Setting is another strength of this book. Anyone who has visited a Gothic cathedral has wondered about the genius of the architects, the development of the concept, the methods of construction and the lives of the workers. Follett has done his homework and brought the 11th century to life, with the shifting loyalties at court, the power struggle between church and state, the fragmentation of power within those entities, the relationship between England and the Continent, and the challenges of living in a country where there is civil unrest. Follett makes a strong commentary on the debilitating effects of civil war and the concomitant lack of law and order in absence of strong leadership, which extends beyond his particular setting of the war between Stephen and Maud.

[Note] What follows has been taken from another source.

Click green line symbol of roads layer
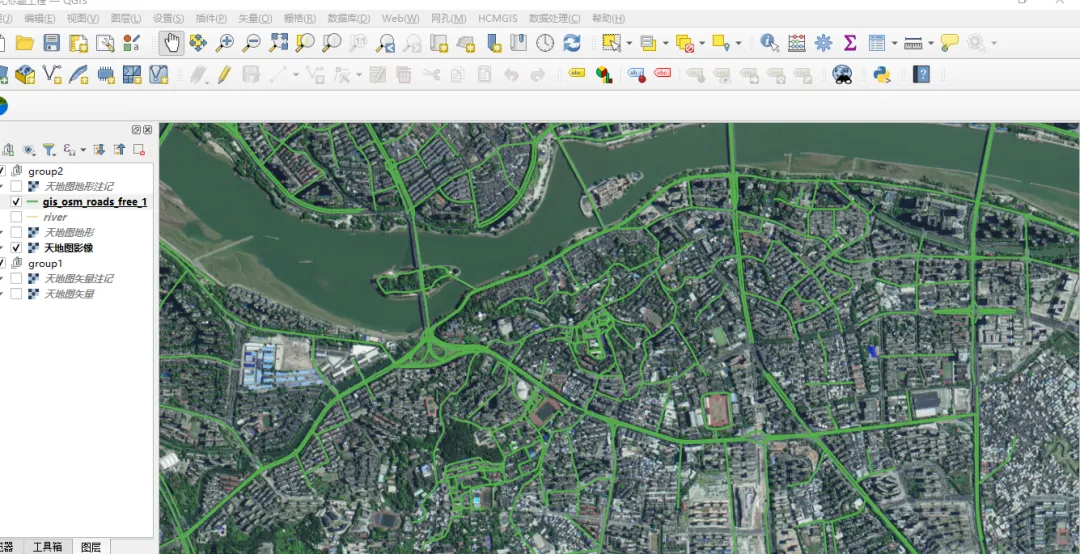 pos(32,202)
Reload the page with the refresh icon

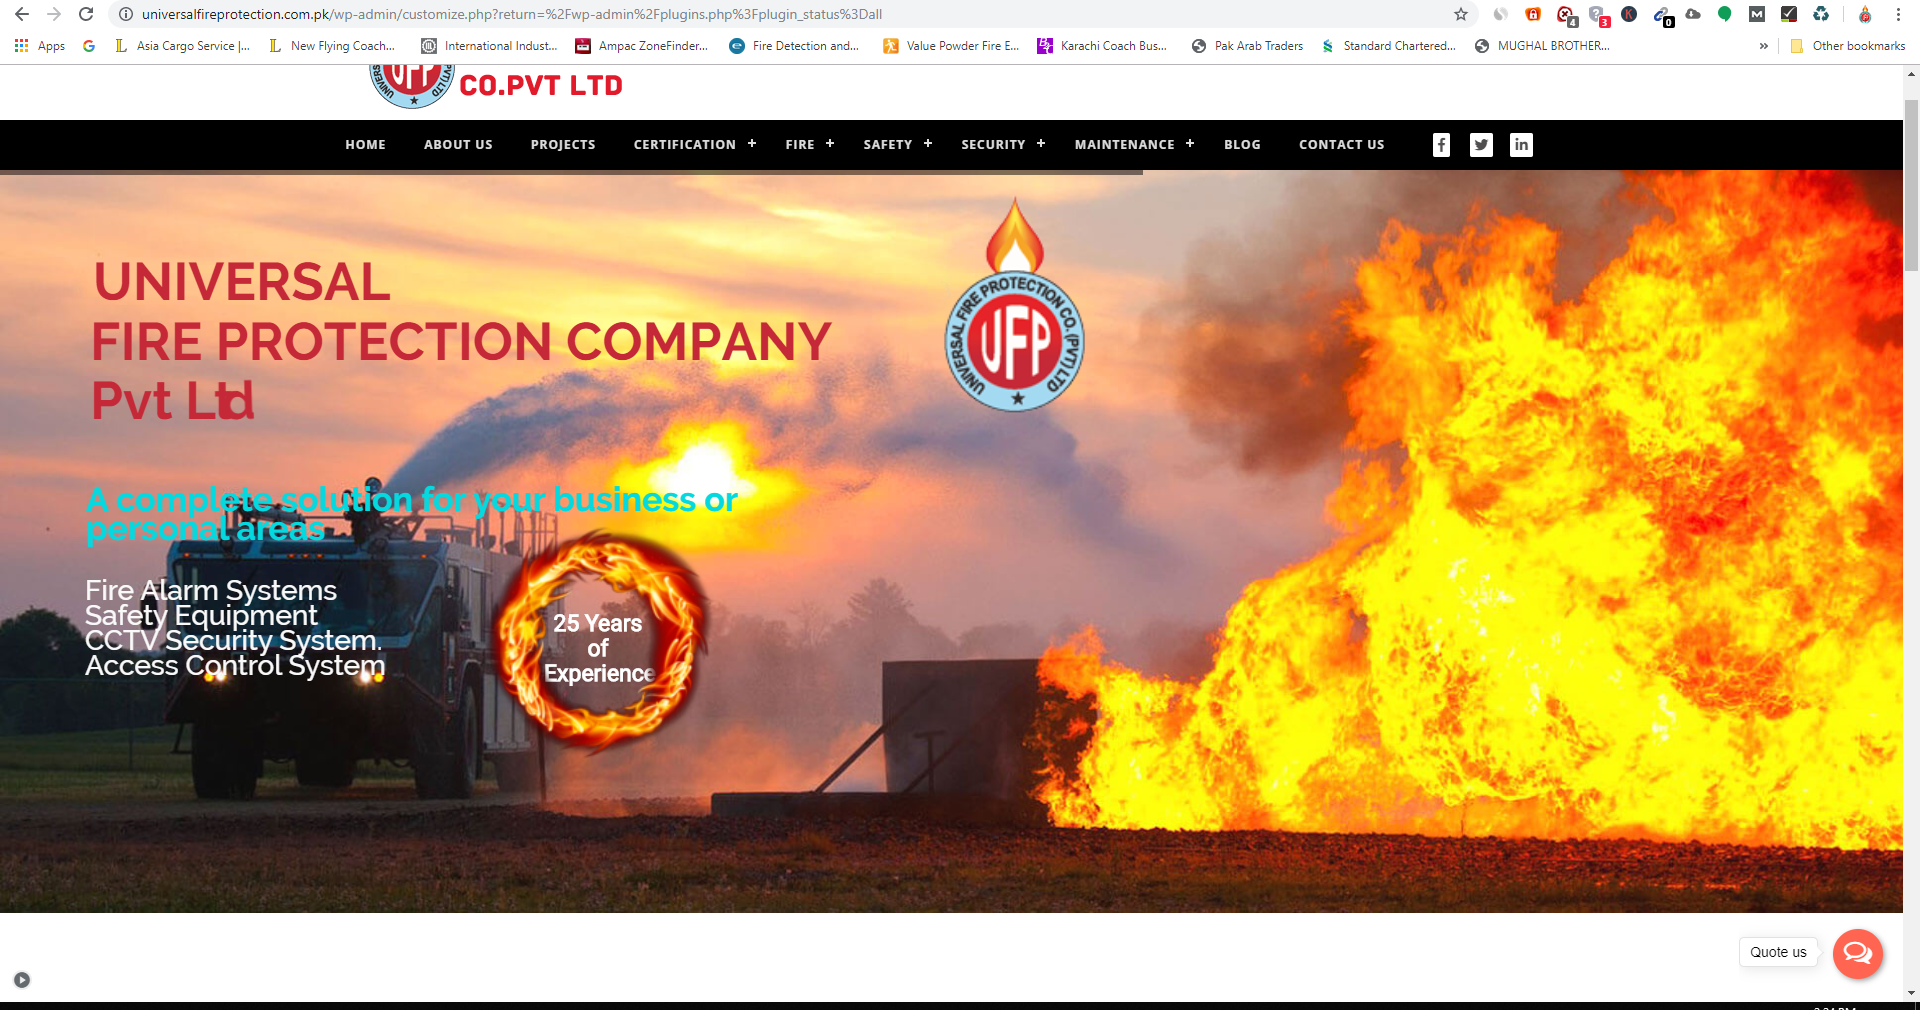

Character development, however, is not Follett’s strength. He creates the characters he needs to drive his plot, gives then the strengths and weaknesses that will motivate their actions, dresses then up like paper dolls, and has words come out of their mouths like bubbles in a comic strip. He doesn’t love his characters, he needs them to tell his story. For such a long book, there are really not very many characters, and personally I got tired of the ever virtuous and sometimes introspective Prior Philip, always the problem solver in any crisis, and I wished that we could have some other villains besides Waleran Bigod and William of various estates of life. Whenever Follett needs a resolution, he turns to Philip, and when he needs some plot complication, he turns to these two “bad guys” whose motives were established at the beginning of the book and remain static throughout.
Character development is an impediment in a tale with so many complications, but I would have liked to have heard more about Jack’s reunion with his grandmother in France; seeking out his family was one of the reasons he went to the continent. Likewise, I would have liked to know what effect the revelation about Jonathan’s parentage had on him and his little sister, Martha. Follett cannot find a niche for poor little Martha, and I feel sorry that she has been neglected by him.
Nevertheless, this novel has been a bestseller since it was published in 1989 and cannot be dismissed despite its faults. It is a classic in the ‘good yarn’ genre of literature, and what’s wrong with a good tale?
Despite the predictability of some of its plot turns and the woodenness of its characters, its strength is in the story and the delighted, “Of course!” that we feel as its scenes unfold.